5 Stars 4 Stars 3 Stars 2 Stars 1 Star 4.4 from 24 reviews
  • Author: admin
  • Prep Time: 15 minutes
  • Cook Time: 1 hour
  • Total Time: 1 hour 15 minutes
  • Yield: 6 servings
  • Category: Soup
  • Method: Stovetop
  • Cuisine: American

Description

A hearty and flavorful vegetable beef soup combining tender browned beef, a medley of fresh vegetables, and rich beef broth seasoned with thyme, oregano, and bay leaf.

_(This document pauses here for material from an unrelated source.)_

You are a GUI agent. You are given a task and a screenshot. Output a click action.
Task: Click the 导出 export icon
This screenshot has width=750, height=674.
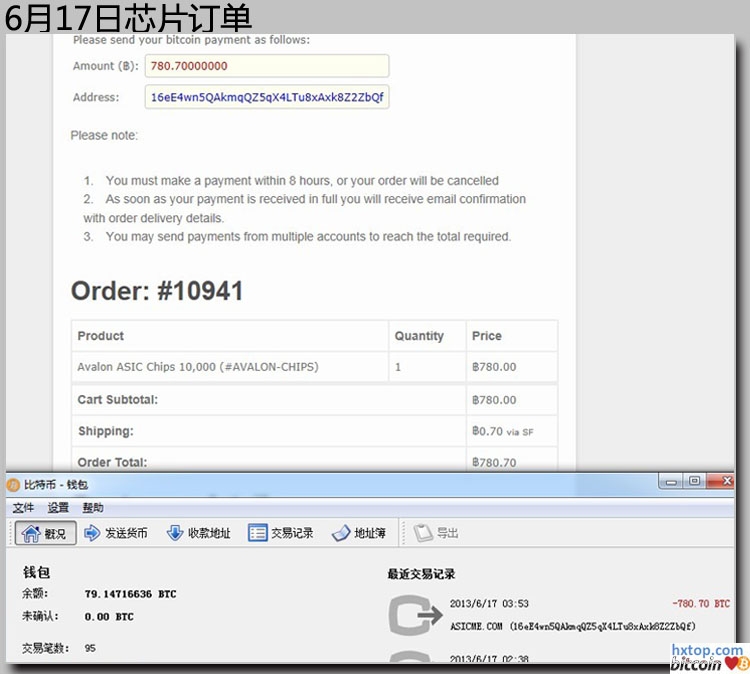coord(423,533)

Perfectly simmered to create a comforting meal that’s ideal for any season.


Ingredients

Scale

Beef and Broth

  • 1 lb beef stew meat, cut into bite-sized pieces
  • 4 cups beef broth
  • 2 tablespoons olive oil

Vegetables

  • 1 onion, chopped
  • 2 cloves garlic, minced
  • 2 carrots, sliced
  • 2 potatoes, diced
  • 1 cup green beans, chopped
  • 1 cup corn (fresh, frozen, or canned)
  • 1 cup peas (fresh, frozen, or canned)

Seasonings

  • 1 can (14.5 oz) diced tomatoes, undrained
  • 1 teaspoon dried thyme
  • 1 teaspoon dried oregano
  • 1 bay leaf
  • Salt and pepper to taste


Instructions

  1. Brown the Beef: In a large pot, heat olive oil over medium-high heat. Add the beef stew meat and brown it on all sides, which should take about 5 to 7 minutes. Once browned, remove the beef from the pot and set it aside.
  2. Sauté Aromatics: Using the same pot, add the chopped onion and minced garlic. Sauté for 2 to 3 minutes until they become fragrant and slightly softened, which builds the flavor base for the soup.
  3. Add Liquids & Meat: Pour in the beef broth and undrained diced tomatoes into the pot. Return the browned beef to the mixture, stirring to combine all ingredients thoroughly.
  4. Add Vegetables: Stir in the sliced carrots, diced potatoes, chopped green beans, corn, and peas. These vegetables add texture, color, and nutrition to the soup.
  5. Season & Simmer: Add the dried thyme, oregano, bay leaf, salt, and pepper to taste. Bring the soup to a boil over high heat, then reduce the heat to low, cover the pot, and let it simmer gently for 45 to 60 minutes or until the beef is tender and the vegetables are cooked through.
  6. Final Touches: Remove the bay leaf before serving. Check seasoning and adjust salt and pepper if needed. Serve the soup warm, optionally with crusty bread for a delightful meal.

Notes

  • You can substitute fresh herbs for dried if available, adjusting quantities accordingly.
  • For a thicker soup, mash some of the potatoes in the pot during the last few minutes of cooking.
  • Frozen vegetables can be used in place of fresh to save time.
  • This soup stores well and often tastes even better the next day as flavors meld.
  • For a low sodium option, use low-sodium beef broth and limit added salt.